**DOCUMENT EXTRACT**.
━━━━

President Trump and Democratic nominee Joe Biden traded insults on Saturday as the two spent the day in key battleground states on the campaign trail.
The president spent the day campaigning Pennsylvania holding four separate rallies in the state, while Democratic nominee Joe Biden hit the trail for the first time with former President Barack Obama in Michigan just three days before Election Day.
Trump’s focus on Pennsylvania underscores both his campaign’s belief that the race there is close and the reality that he may be hard pressed to win re-election without carrying the Keystone State.
Biden and Obama traveled to Michigan, seeking to shore up support in a state that Democrats neglected and narrowly lost four years ago. The two held drive-in rallies in Flint and Detroit.
The tone and substance of the events reflected the bitter nature of the campaign as Election Day nears.
Trump and Biden have for months made clear their personal dislike for one another, and that was on display at competing events on Saturday.
The president in Newton, Pa., implied Biden had plastic surgery on his face, telling the crowd “he should get a little bit of a larger frame,” referring to the aviator sunglasses Biden wears.
“He doesn’t want to have people look at that surgery on the eyes,” Trump added.
At a subsequent rally in Reading, Pa., Trump invoked Biden’s words in 2018 that he would beat the president up if the two were in high school, citing Trump’s comments about sexually assaulting women on an “Access Hollywood” recording from 2005.

━━━━

**PROVIDED MATERIAL**.

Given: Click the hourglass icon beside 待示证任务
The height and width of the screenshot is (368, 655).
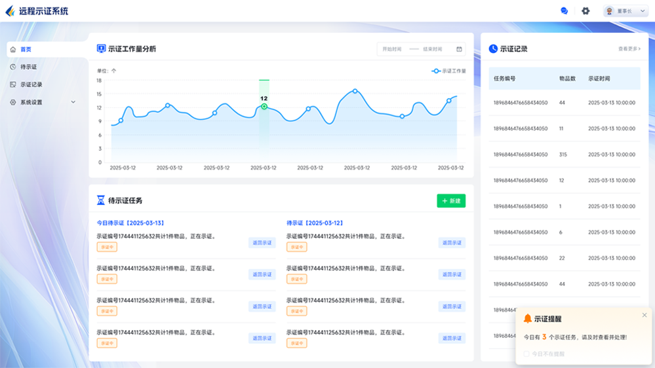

━━━━

**EXERCISES TO COMPLETE**.
A – Which cities does the article on Saturday's Trump and Biden campaign events name as places where rallies were held?
B – According to the article on Saturday's Trump and Biden campaign events, why did Biden and Obama travel to Michigan? Answer in one to three sentences.
C – Resume the article on Saturday's Trump and Biden campaign events from the point where it stops.
The material isn't needed for this work.

**ANSWERS TO THE EXERCISE**.
A – Newton, Pa.; Reading, Pa.; Flint; Detroit

B – They went to shore up support in Michigan. Democrats had neglected the state and narrowly lost it four years earlier.

C –
“Do you remember like a year ago, year and a half ago, he said, ‘I’d like to take him to the back of the barn.’ A slight slap,” Trump said, miming hitting someone with a backhand and suggesting he could easily knock Biden over.
Biden, speaking at nearly the same time, happened to harken back to his high school comments.
“When you were in high school wouldn’t you have liked to take a shot?” Biden asked supporters in Flint, Mich.
The former vice president derided Trump as “Vladimir Putin’s puppy” and a president who “commands virtually no respect on the international stage.”
“Everybody knows who Donald Trump is. Let’s keep showing them who we are,” Biden said. “We choose hope over fear. Unity over division. Science over fiction. And yes, truth over lies.”
But it was Obama who has savaged Trump most thoroughly in his appearances on the campaign trail, and that remained true on Saturday as he appeared alongside Biden for the first time during this campaign.
Obama has let loose on Trump in a way that is unusual for a former president to talk about his successor, reflecting both the personal animosity and the way in which Trump has aimed to undo most of Obama’s accomplishments.
The 44th president bashed Trump as incompetent and unwilling to adapt to the requirements of the job. He excoriated the administration over its handling of the ongoing pandemic, which has killed more than 230,000 Americans.
And Obama mocked Trump for his infatuation with crowd size, something the president likes to point out about his rallies to argue voter enthusiasm is on his side.
“What is his obsession by the way with crowd size? You notice that?” Obama said. This is the one measure he has of success. He’s still worried about his inauguration crowd being smaller than mine. It really bugged him. He’s still talking about that.”
“Did nobody come to his birthday party when he was a kid? Is he traumatized?” the former president continued. “What’s with crowds?”
Obama, who remains extremely popular within the Democratic Party, has emerged as an active surrogate for his former vice president. He appeared in Florida and Pennsylvania over the past week, and he is expected to campaign in Florida and Georgia on Monday.
Beyond the attack lines, the visits were intended to solidify support in two states that are critical for each respective campaign.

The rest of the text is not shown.